The notion of “unilateral” DNRs and “unilateral” withdrawing of critical care support, regardless of patient/surrogate wishes, is problematic. There may be scenarios where DNRs or withdrawal of critical support may be part of a particular care plan (e.g., a decision to pursue palliative or hospice care given the burdens of critical care support or given that death is expected even with critical care support). However, automatically applying them without any patient opportunity to voluntarily choose or at least discuss a DNR order seems a step too far in suppressing the role of informed consent. Even in times of crisis, clinicians must preserve appropriate communication with the patient and his or her designated decision maker. Patients can be presented with the clinical scenario and expected outcomes of cardiopulmonary resuscitation under particular circumstances, including limitation of resources, longer response times for staff to don proper personal protective equipment, dangers of infection for health care staff, and any other clinical considerations about burdens and benefits of CPR. If a patient demands resuscitation and refuses a DNR on unreasonable grounds (particularly if doing so puts the lives of others in jeopardy), these wishes could be overridden.

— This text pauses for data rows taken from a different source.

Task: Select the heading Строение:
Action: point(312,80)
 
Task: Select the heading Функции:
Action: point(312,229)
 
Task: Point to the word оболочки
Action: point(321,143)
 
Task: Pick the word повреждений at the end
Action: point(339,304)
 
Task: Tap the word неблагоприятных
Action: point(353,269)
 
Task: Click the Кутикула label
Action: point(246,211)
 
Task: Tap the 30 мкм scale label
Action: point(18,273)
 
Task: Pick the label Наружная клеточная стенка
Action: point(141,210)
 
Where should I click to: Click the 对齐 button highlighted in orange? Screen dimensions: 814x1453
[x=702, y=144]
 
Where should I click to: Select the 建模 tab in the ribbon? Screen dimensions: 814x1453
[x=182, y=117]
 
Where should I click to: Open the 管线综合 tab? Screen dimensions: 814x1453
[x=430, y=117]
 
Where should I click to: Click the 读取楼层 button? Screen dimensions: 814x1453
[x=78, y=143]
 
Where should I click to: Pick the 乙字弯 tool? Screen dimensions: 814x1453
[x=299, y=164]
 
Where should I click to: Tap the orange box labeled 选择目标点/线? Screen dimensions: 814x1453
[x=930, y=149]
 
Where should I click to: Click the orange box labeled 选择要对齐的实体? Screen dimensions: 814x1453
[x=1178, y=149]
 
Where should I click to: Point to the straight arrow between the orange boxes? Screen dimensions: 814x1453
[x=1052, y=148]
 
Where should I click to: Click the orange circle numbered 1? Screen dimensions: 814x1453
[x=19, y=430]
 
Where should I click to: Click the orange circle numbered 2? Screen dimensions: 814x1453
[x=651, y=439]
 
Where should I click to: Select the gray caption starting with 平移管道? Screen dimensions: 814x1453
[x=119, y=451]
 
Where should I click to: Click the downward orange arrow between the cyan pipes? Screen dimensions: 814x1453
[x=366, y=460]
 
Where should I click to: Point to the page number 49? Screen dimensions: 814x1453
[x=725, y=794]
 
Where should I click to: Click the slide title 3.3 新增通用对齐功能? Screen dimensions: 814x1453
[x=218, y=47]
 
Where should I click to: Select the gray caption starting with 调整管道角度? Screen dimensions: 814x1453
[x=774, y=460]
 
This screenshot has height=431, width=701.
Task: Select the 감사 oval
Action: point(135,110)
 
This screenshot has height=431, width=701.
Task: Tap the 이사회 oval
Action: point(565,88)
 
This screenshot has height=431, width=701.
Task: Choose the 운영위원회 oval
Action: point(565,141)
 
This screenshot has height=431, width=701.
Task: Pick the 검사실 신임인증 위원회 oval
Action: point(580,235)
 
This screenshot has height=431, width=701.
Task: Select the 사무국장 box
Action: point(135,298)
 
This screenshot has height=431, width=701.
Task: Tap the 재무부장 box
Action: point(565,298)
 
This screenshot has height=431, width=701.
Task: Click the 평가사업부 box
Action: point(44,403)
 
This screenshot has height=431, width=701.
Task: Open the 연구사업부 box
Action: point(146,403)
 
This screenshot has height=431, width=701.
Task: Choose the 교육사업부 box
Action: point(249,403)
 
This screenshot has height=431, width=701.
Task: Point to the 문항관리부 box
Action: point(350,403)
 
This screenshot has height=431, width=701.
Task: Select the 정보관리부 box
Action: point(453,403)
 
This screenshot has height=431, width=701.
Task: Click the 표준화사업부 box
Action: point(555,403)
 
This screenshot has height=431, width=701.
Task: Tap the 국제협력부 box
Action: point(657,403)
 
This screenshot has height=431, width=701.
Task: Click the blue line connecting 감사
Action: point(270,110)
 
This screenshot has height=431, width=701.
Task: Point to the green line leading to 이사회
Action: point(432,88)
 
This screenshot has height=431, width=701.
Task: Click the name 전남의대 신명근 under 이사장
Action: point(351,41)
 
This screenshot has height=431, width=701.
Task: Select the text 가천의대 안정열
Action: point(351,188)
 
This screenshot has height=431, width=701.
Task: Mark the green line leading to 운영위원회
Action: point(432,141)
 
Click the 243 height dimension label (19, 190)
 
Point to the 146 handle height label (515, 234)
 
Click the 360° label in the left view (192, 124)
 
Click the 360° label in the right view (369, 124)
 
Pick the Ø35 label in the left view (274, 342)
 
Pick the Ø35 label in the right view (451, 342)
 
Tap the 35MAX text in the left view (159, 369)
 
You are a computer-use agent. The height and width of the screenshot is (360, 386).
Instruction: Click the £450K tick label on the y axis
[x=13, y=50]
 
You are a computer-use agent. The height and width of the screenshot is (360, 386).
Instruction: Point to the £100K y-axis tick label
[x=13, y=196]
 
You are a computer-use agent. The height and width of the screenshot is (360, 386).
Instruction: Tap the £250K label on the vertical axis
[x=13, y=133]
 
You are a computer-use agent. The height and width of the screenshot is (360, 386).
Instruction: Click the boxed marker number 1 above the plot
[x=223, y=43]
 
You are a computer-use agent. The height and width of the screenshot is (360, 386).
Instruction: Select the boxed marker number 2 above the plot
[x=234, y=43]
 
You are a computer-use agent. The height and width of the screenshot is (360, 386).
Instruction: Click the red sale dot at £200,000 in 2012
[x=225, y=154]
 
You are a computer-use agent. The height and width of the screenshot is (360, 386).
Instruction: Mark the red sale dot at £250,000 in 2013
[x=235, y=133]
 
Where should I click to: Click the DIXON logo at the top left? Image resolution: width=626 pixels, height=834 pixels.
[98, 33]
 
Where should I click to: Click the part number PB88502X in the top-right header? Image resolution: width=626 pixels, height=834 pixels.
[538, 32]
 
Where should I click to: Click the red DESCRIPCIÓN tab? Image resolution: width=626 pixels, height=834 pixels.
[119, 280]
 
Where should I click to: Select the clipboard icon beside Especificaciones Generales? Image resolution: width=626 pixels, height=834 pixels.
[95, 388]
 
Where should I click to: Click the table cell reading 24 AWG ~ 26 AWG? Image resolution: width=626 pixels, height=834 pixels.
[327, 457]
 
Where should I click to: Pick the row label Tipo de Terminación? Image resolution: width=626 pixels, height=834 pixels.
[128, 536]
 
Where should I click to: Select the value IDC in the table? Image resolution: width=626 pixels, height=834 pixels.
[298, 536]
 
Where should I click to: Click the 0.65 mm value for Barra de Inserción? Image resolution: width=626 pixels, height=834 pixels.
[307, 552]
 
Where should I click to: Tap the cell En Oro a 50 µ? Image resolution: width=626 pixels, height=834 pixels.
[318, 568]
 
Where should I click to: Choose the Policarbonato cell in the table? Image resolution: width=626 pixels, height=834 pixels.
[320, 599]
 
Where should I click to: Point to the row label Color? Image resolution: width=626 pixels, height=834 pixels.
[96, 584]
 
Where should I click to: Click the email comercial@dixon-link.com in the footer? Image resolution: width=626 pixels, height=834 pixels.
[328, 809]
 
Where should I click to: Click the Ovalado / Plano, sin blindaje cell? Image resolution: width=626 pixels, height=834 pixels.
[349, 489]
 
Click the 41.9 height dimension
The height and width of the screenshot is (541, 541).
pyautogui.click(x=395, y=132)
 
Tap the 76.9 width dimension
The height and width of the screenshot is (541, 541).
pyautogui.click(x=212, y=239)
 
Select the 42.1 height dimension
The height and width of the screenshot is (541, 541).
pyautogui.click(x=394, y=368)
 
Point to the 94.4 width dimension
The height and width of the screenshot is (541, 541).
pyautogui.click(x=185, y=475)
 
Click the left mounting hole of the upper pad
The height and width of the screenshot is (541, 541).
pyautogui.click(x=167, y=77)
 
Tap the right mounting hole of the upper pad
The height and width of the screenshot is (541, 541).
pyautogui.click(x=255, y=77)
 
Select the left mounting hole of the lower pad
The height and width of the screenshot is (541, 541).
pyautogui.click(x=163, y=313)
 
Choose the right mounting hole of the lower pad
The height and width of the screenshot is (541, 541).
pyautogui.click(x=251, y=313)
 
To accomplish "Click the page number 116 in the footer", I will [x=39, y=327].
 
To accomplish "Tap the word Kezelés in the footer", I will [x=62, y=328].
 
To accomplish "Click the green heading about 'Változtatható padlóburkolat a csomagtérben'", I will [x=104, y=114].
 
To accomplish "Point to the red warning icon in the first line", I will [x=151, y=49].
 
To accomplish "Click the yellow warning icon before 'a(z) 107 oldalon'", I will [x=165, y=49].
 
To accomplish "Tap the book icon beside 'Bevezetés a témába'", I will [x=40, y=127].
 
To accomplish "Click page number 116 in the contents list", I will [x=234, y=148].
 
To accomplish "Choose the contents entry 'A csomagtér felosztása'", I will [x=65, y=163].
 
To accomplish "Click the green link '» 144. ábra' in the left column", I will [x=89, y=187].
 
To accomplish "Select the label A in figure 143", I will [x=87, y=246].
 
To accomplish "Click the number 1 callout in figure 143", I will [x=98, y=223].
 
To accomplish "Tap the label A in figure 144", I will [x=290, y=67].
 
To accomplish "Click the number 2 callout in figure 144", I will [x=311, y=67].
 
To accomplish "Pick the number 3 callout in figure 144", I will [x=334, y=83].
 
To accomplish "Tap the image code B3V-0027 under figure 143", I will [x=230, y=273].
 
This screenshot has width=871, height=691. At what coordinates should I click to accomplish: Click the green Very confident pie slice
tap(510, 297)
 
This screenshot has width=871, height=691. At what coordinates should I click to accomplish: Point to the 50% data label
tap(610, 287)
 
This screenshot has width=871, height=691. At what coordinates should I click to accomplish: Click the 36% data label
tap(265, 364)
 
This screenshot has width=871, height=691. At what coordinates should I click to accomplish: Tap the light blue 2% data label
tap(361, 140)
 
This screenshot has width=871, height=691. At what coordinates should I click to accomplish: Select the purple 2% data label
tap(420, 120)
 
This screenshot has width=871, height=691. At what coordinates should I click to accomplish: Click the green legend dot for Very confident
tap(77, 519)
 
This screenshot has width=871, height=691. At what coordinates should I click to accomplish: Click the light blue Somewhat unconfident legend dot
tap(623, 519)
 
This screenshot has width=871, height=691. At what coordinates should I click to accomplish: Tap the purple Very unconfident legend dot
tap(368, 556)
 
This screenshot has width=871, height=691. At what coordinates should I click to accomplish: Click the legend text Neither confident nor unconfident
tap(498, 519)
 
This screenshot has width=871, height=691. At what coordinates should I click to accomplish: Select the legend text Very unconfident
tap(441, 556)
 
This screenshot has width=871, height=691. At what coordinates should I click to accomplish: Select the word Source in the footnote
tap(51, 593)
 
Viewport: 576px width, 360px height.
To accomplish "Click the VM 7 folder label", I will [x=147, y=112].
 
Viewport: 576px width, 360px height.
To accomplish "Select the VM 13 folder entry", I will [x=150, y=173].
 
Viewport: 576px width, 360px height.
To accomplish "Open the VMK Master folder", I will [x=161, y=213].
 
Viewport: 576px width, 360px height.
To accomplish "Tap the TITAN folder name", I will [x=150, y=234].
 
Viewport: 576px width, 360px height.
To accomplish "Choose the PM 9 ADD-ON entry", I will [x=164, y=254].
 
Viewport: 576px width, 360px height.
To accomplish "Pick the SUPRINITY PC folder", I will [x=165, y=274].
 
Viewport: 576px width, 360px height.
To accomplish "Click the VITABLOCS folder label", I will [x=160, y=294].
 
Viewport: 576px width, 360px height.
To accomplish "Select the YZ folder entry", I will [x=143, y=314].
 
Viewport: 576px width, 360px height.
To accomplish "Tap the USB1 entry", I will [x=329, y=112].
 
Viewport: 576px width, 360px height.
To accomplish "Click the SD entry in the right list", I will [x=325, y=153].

Said differently, in some cases physicians might have sufficient reason to override an unreasonable patient or surrogate demand to be resuscitated and could place the DNR order anyway, but this should only be done as a last resort.
+ Is it immoral to remove a critical care patient from a ventilator without consent in order to give it to another person who might die without it?
The details of the situation are important. Generally, the answer is yes, it is immoral. However, it can be legitimate in situations where consent cannot be obtained and the patient is clearly deteriorating, such that survival is no longer a reasonable expectation. There may also be situations in which a patient can be removed from intensive care support by physician order in spite of unreasonable patient demands, such as when benefits to the current patient are minimal and a patient of higher triage priority level urgently needs—and would benefit from—the ventilator support.
+ Can stable patients on ventilators for chronic conditions be removed from these against their consent so that institutions can meet high demands on limited resources in critical care settings?
In general, no. Patients with chronic conditions who are stable on ventilators that are ordinary and proportionate care for them should be allowed to continue until such ventilator use becomes extraordinary or disproportionate. If, however, these patients experience an acute event for which they need intensive care, circumstances tied to a very poor clinical prognosis for the patient might warrant removal of the ventilator to provide for another acute care need. The criteria in such a case, however, should be based not on the fact of the patient’s chronic illness or perceived quality of life, but rather on a substantive change in the patient’s clinical situation such that patient is no longer expected to receive a proportionate benefit from ventilator support. In other words, the ventilator should not be removed if the acute event can be resolved with ventilator support, but it might be removed if the acute event is reasonably expected to result in short-term mortality regardless of ventilator support.
+ Can a patient choose to have a ventilator withdrawn in order to allow someone else access to limited treatment resources?
Yes, this can be a morally good or even heroic act. However, no patient has a general moral obligation to decline continued ventilator support simply because others may benefit more, and no patient should be coerced or otherwise unduly pressured by others to make this choice. Similar to the principles applicable to organ donation, the act must be truly selfless and not imposed by force.